__What the exercise asks__
From first line to last, write out the data precisely as shown.

Supplied data section start

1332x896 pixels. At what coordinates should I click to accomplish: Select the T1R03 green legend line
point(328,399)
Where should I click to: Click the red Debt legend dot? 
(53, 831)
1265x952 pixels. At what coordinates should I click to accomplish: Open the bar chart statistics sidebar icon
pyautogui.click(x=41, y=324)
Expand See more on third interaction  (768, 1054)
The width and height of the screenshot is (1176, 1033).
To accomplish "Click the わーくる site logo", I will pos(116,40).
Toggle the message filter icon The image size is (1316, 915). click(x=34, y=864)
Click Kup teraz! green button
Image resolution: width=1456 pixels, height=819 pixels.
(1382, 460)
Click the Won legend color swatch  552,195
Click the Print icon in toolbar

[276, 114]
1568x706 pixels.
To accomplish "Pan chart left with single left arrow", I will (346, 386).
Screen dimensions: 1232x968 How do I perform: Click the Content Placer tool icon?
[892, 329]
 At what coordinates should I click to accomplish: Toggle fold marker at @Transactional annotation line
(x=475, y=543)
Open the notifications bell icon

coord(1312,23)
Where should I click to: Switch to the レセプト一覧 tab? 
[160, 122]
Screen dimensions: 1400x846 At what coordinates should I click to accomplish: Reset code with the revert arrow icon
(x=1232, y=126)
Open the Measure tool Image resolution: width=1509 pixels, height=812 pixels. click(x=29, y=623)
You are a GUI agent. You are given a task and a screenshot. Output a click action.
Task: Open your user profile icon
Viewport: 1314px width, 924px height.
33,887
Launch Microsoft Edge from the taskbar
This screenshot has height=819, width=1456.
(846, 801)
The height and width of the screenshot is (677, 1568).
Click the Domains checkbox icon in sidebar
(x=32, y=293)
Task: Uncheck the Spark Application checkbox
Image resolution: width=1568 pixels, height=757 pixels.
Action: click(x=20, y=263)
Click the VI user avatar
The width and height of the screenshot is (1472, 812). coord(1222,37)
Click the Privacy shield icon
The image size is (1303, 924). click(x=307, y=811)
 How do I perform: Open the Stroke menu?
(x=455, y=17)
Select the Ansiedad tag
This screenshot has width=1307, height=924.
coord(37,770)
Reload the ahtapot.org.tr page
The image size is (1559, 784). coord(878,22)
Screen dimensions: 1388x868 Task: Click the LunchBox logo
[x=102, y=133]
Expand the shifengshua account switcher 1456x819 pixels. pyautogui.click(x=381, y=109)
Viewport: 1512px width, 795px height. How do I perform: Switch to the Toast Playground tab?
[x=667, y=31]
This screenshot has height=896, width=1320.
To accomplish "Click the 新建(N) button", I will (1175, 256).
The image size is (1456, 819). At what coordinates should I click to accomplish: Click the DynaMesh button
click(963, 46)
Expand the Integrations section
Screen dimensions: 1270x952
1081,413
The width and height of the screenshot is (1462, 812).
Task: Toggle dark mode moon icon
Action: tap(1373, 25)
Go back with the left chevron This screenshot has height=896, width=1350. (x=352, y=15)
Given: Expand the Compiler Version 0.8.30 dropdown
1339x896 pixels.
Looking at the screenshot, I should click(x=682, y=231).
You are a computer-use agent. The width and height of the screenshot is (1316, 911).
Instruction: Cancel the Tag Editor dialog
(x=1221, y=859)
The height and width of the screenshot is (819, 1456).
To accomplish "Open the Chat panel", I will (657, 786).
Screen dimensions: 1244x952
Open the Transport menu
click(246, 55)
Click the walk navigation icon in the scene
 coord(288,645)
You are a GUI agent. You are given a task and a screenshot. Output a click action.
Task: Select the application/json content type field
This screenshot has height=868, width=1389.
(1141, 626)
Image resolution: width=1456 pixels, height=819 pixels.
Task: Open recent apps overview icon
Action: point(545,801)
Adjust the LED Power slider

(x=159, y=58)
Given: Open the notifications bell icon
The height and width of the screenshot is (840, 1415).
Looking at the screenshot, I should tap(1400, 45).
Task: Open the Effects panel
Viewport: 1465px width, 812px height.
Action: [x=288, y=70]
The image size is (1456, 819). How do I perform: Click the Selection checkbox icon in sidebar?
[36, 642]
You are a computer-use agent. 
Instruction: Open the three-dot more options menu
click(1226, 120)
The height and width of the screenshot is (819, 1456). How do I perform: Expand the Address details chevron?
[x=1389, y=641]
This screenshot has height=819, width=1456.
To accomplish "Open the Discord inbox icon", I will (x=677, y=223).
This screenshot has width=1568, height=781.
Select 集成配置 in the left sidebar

Supplied data section end

__Expected output__
1332x896 pixels. At what coordinates should I click to accomplish: Select the T1R03 green legend line
point(328,399)
Where should I click to: Click the red Debt legend dot? 
(53, 831)
1265x952 pixels. At what coordinates should I click to accomplish: Open the bar chart statistics sidebar icon
pyautogui.click(x=41, y=324)
Expand See more on third interaction  (768, 1054)
The width and height of the screenshot is (1176, 1033).
To accomplish "Click the わーくる site logo", I will pos(116,40).
Toggle the message filter icon The image size is (1316, 915). click(x=34, y=864)
Click Kup teraz! green button
Image resolution: width=1456 pixels, height=819 pixels.
(1382, 460)
Click the Won legend color swatch  552,195
Click the Print icon in toolbar

[276, 114]
1568x706 pixels.
To accomplish "Pan chart left with single left arrow", I will (346, 386).
Screen dimensions: 1232x968 How do I perform: Click the Content Placer tool icon?
[892, 329]
 At what coordinates should I click to accomplish: Toggle fold marker at @Transactional annotation line
(x=475, y=543)
Open the notifications bell icon

coord(1312,23)
Where should I click to: Switch to the レセプト一覧 tab? 
[160, 122]
Screen dimensions: 1400x846 At what coordinates should I click to accomplish: Reset code with the revert arrow icon
(x=1232, y=126)
Open the Measure tool Image resolution: width=1509 pixels, height=812 pixels. click(x=29, y=623)
You are a GUI agent. You are given a task and a screenshot. Output a click action.
Task: Open your user profile icon
Viewport: 1314px width, 924px height.
33,887
Launch Microsoft Edge from the taskbar
This screenshot has height=819, width=1456.
(846, 801)
The height and width of the screenshot is (677, 1568).
Click the Domains checkbox icon in sidebar
(x=32, y=293)
Task: Uncheck the Spark Application checkbox
Image resolution: width=1568 pixels, height=757 pixels.
Action: click(x=20, y=263)
Click the VI user avatar
The width and height of the screenshot is (1472, 812). coord(1222,37)
Click the Privacy shield icon
The image size is (1303, 924). click(x=307, y=811)
 How do I perform: Open the Stroke menu?
(x=455, y=17)
Select the Ansiedad tag
This screenshot has width=1307, height=924.
coord(37,770)
Reload the ahtapot.org.tr page
The image size is (1559, 784). coord(878,22)
Screen dimensions: 1388x868 Task: Click the LunchBox logo
[x=102, y=133]
Expand the shifengshua account switcher 1456x819 pixels. pyautogui.click(x=381, y=109)
Viewport: 1512px width, 795px height. How do I perform: Switch to the Toast Playground tab?
[x=667, y=31]
This screenshot has height=896, width=1320.
To accomplish "Click the 新建(N) button", I will (1175, 256).
The image size is (1456, 819). At what coordinates should I click to accomplish: Click the DynaMesh button
click(963, 46)
Expand the Integrations section
Screen dimensions: 1270x952
1081,413
The width and height of the screenshot is (1462, 812).
Task: Toggle dark mode moon icon
Action: tap(1373, 25)
Go back with the left chevron This screenshot has height=896, width=1350. (x=352, y=15)
Given: Expand the Compiler Version 0.8.30 dropdown
1339x896 pixels.
Looking at the screenshot, I should click(x=682, y=231).
You are a computer-use agent. The width and height of the screenshot is (1316, 911).
Instruction: Cancel the Tag Editor dialog
(x=1221, y=859)
The height and width of the screenshot is (819, 1456).
To accomplish "Open the Chat panel", I will (657, 786).
Screen dimensions: 1244x952
Open the Transport menu
click(246, 55)
Click the walk navigation icon in the scene
 coord(288,645)
You are a GUI agent. You are given a task and a screenshot. Output a click action.
Task: Select the application/json content type field
This screenshot has height=868, width=1389.
(1141, 626)
Image resolution: width=1456 pixels, height=819 pixels.
Task: Open recent apps overview icon
Action: point(545,801)
Adjust the LED Power slider

(x=159, y=58)
Given: Open the notifications bell icon
The height and width of the screenshot is (840, 1415).
Looking at the screenshot, I should tap(1400, 45).
Task: Open the Effects panel
Viewport: 1465px width, 812px height.
Action: [x=288, y=70]
The image size is (1456, 819). How do I perform: Click the Selection checkbox icon in sidebar?
[36, 642]
You are a computer-use agent. 
Instruction: Open the three-dot more options menu
click(1226, 120)
The height and width of the screenshot is (819, 1456). How do I perform: Expand the Address details chevron?
[x=1389, y=641]
This screenshot has height=819, width=1456.
To accomplish "Open the Discord inbox icon", I will (x=677, y=223).
This screenshot has width=1568, height=781.
Select 集成配置 in the left sidebar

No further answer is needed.